Another manner of Biscotins
Take a half-pound of sugar; cook it to the feather stage. Once cooked, remove it from the fire, & weigh three-quarters [pound] of flour which you will put inside your sugar syrup, reserve some flour that you will keep to handle it on the table. Having put your flour in your syrup, you will stir it well with a spoon: when your paste is well done [all your syrup has been absorbed into the flour], take it from the stove, & put it onto a clean table [marble pastry board], where you will have strewn a little flour before; it is necessary to stir it up; at the same time you will pour out your paste, & make small balls about one inch: you must work quickly; because when the paste is cold, one cannot work with it anymore: when the balls are formed, cook in the oven without paper; on copper sheets.

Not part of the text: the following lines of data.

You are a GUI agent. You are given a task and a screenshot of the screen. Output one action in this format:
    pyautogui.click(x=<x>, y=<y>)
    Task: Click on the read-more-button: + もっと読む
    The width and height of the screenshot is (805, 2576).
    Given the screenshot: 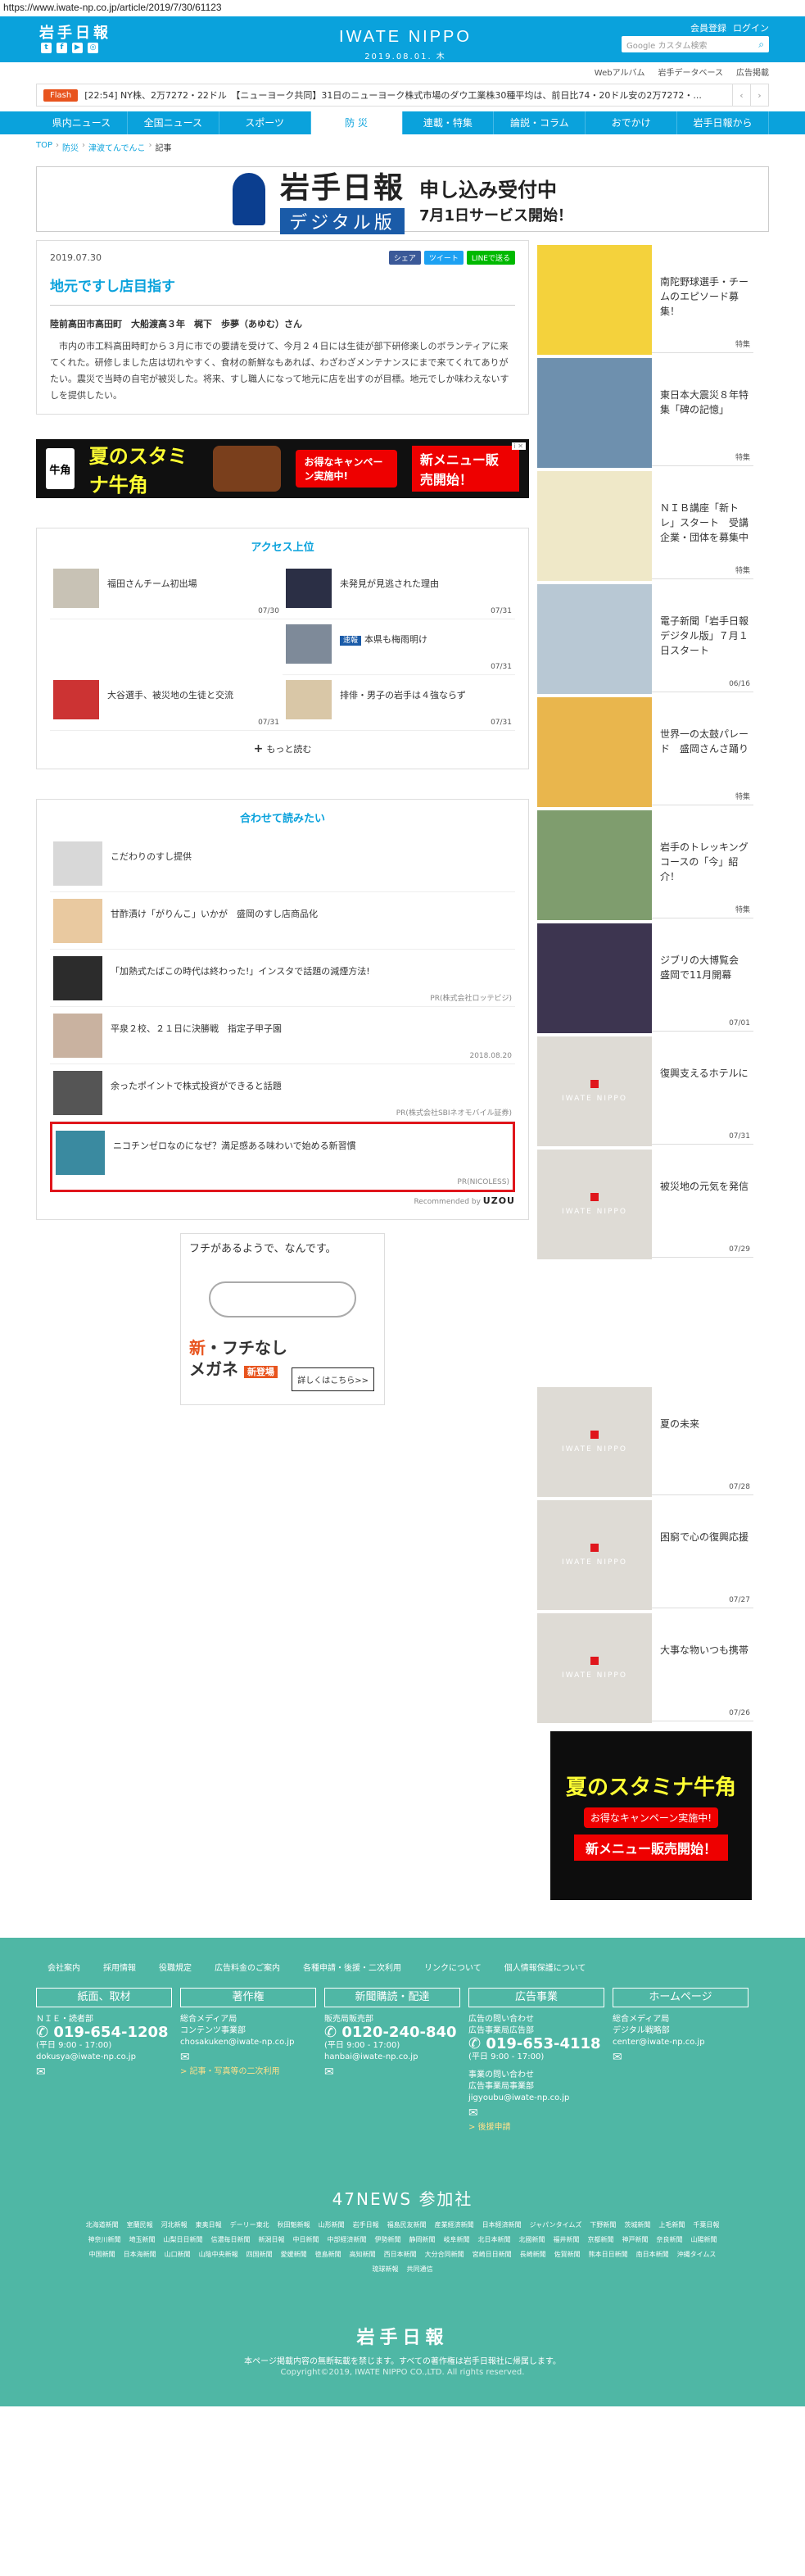 What is the action you would take?
    pyautogui.click(x=282, y=748)
    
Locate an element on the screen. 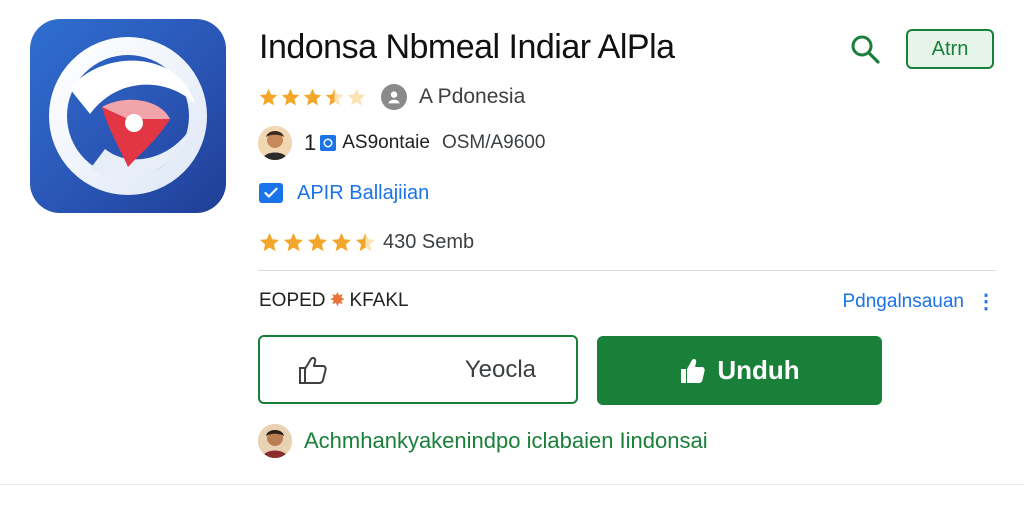 The image size is (1024, 512). developer-row: 1 AS9ontaie OSM/A9600 is located at coordinates (402, 143).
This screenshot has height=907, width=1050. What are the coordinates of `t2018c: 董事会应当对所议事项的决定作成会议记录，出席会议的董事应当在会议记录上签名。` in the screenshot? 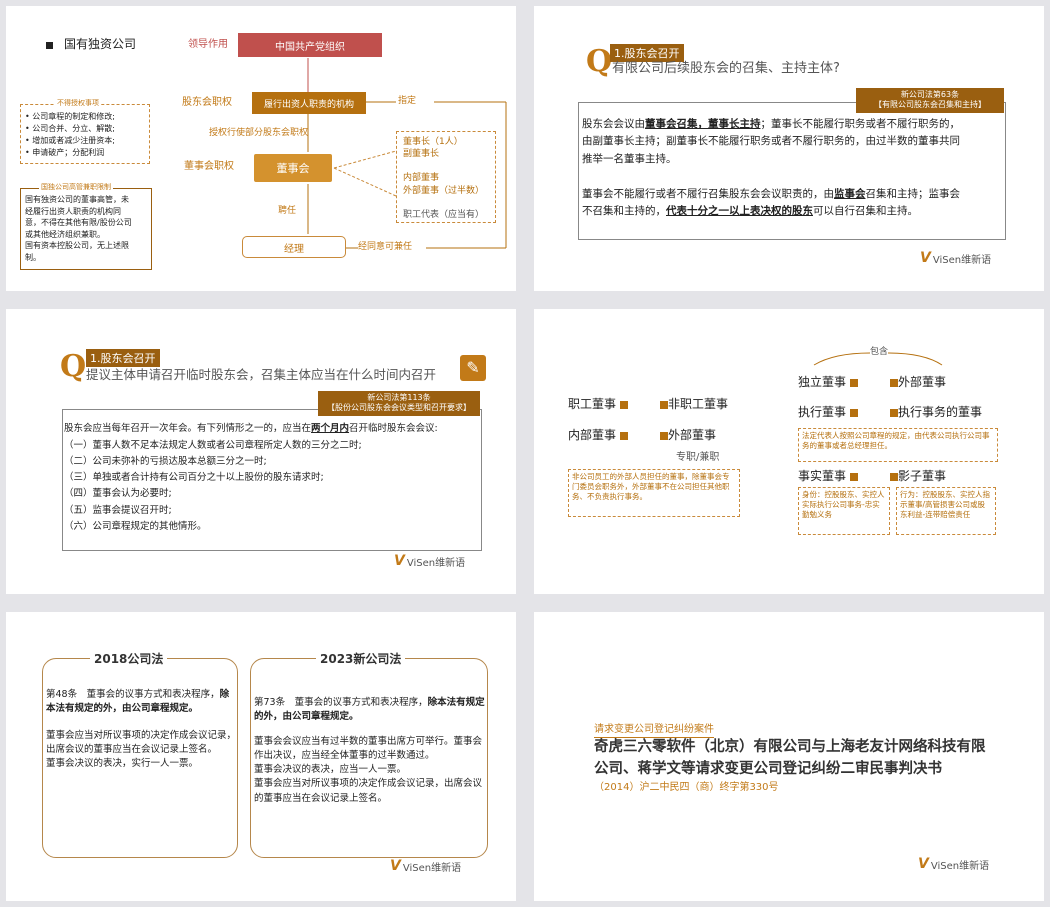 It's located at (142, 742).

When they are cooked, take out of the oven, & put them in a paper cone at the drying oven.
Another manner.
You will take a pound & half wholewheat flour: cook twenty ounces of sugar to the small feather; you will pour it in a mortar; let it cool & afterwards put in the flour, six fresh eggs & a spoonful of orange flower water; pound the whole together one quarter-of-an-hour, & pour out of the mortar onto a clean table, & roll the aforementioned paste in rolls, as large as a hazel nut, & cook in an oven until hot [cooked through or set] and sweet-smelling. Here is a recipe with proportions of ingredients. These biscotins also enclose a hazelnut, or you could use a whole almond. The orange flower water makes a delightful taste and smell--even better the next day. But be warned! These are very hard on the teeth--dunk them in expresso or mocha to soften them. Enjoy!
Nouvelle Instruction pour les Confitures, les Liqueurs, et les Fruits, François Massialot. Chez Claude Prudhomme, Paris, 1716, pp. 194-196.